Die ganze Zeit schon hatte Carla ihre Freundin besorgt beobachtet. Dass Helmer ein Arsch war und sich immer wieder einzelne Studenten herauspickte, um sie runterzumachen, war hinlänglich bekannt. Doch hier ging es um Franzi, und er war eindeutig zu weit gegangen! Ihr platzte der Kragen. »Jetzt machen sie aber mal einen Punkt! Franzis Arbeiten sind großartig! Sie wird hier nur fertiggemacht, weil keiner mehr so malen kann. Jeder kleckst und kleckert doch nur, wer weiß wie spektakulär und schräg, um irgendwie aufzufallen.«

»Ho, ho!« Professor Helmer machte Geräusche, als würde er ein temperamentvolles Pferd beruhigen wollen. Langsam ging er zu Carla hinüber und legte seine Hand beschwichtigend auf ihren Arm.

Carla schnaubte und schüttelte angewidert seine Hand ab.

»Na, na, immer mit der Ruhe.« Helmer lächelte gutmütig und blätterte in Carlas Arbeiten. »Mit ihnen bin ich sehr zufrieden, Carla! Sie haben Temperament und dieser Pinselstrich ist wunderbar kraftvoll und mutig.«

Es war zu blöd und sie wollte es nicht, aber sie konnte es nicht verhindern: Sie fühlte sich geschmeichelt.

Ein großformatiges, besonders farbenprächtiges Bild stellte Professor Helmer heraus, um es genauer zu betrachten. »Das ist großartig, so lustvoll!«

Und wieder empfand Carla, gegen ihren Willen, diesen verflixten Stolz.

Professor Helmer kniff die Augen zusammen. »Diese Brüste, die hier hervorquellen.« Er formte die Rundungen mit seinen Händen nach. »Wundervoll zum Greifen nah, sehr natürlich nachempfunden.« Sein Blick wanderte vom Bild zu Carlas Dekolleté.

Der ganze Stolz war futsch. Carla trat einen Schritt zurück und warf ihre langen, schwarzen Haare ärgerlich zurück. »So ein Quatsch! Das sind Hügel in einer abstrakten Landschaft.

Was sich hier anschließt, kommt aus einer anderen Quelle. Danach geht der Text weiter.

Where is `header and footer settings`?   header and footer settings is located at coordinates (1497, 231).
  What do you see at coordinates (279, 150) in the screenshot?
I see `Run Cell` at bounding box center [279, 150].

Sie müssen aber auch in allem etwas Sexuelles sehen!«

»Kindchen, Kunst ist Lust, Genuss, Experiment und immer wieder auch sexuell.«

»Blödsinn! Sie sind einfach ein lüsternes Arschloch!«

Der ganze Kurs hielt den Atem an. Carla hatte bei Helmer ein Stein im Brett, doch wie würde er auf diesen Ausbruch reagieren?

Unglaublicherweise schien Helmer Carla nichts übel zu nehmen. Im Gegenteil, er kicherte, sodass seine ganze schwabbelige Körperhülle vibrierte. »Hui, das nenne ich Leidenschaft! Sie inspirieren mich.« Abrupt wurde sein schnaufendes Gekicher von dem Klingeln seines Handys unterbrochen. Er schaute auf das Display, runzelte die Stirn und machte dann mit seiner freien Hand eine Bewegung, die irgendwo zwischen Verscheuchen und Winken angesiedelt war. Schon das Handy am Ohr rief er ihnen zu: »Schluss für heute, Kinder! Ich muss telefonieren.« Und verschwand eilig im Nebenraum.

Etwas verwundert schauten die Studenten Professor Helmer hinterher, der Kurs hätte eigentlich noch gut eine Viertelstunde dauern sollen. Da sie von ihm jedoch Einiges gewohnt waren, packten sie ihre Mappen ein und wunderten sich nicht länger. Während einer nach dem anderen den Raum verließ, schnaubte und schimpfte Carla noch vor sich hin. »... ich könnte ihn killen, diese eklige Schwabbelbacke!«

Franzi, die ihre Mappe inzwischen verschnürt hatte, versuchte Carla zu besänftigen. »Ach komm, lass dir von dem Idioten doch nichts einreden. Und anrühren würde ich den auch nicht, das wäre echt eklig! – Obwohl? Wenn ich mir das so überlege – er liegt da, angestochen, in einer Blutlache, daneben eine weiße Leinwand ... Doch etwas mit seinem Blut Gemaltes könnte ich mir gut vorstellen.«

Carla lächelte. »Du hast echt eine morbide Fantasie.«

»Wieso? Du hast doch damit angefangen. Wahrscheinlich würde er krepierend mit seinem letzten Atemzug hauchen: Endlich Franzi! Sie inspirieren mich!«

»Wieso sollen wir ihn eigentlich immer inspirieren? Und überhaupt, du hast mehr Talent in deinem kleinen Finger als er in seinem ganzen schwabbeligen Körper!«, sagte Carla.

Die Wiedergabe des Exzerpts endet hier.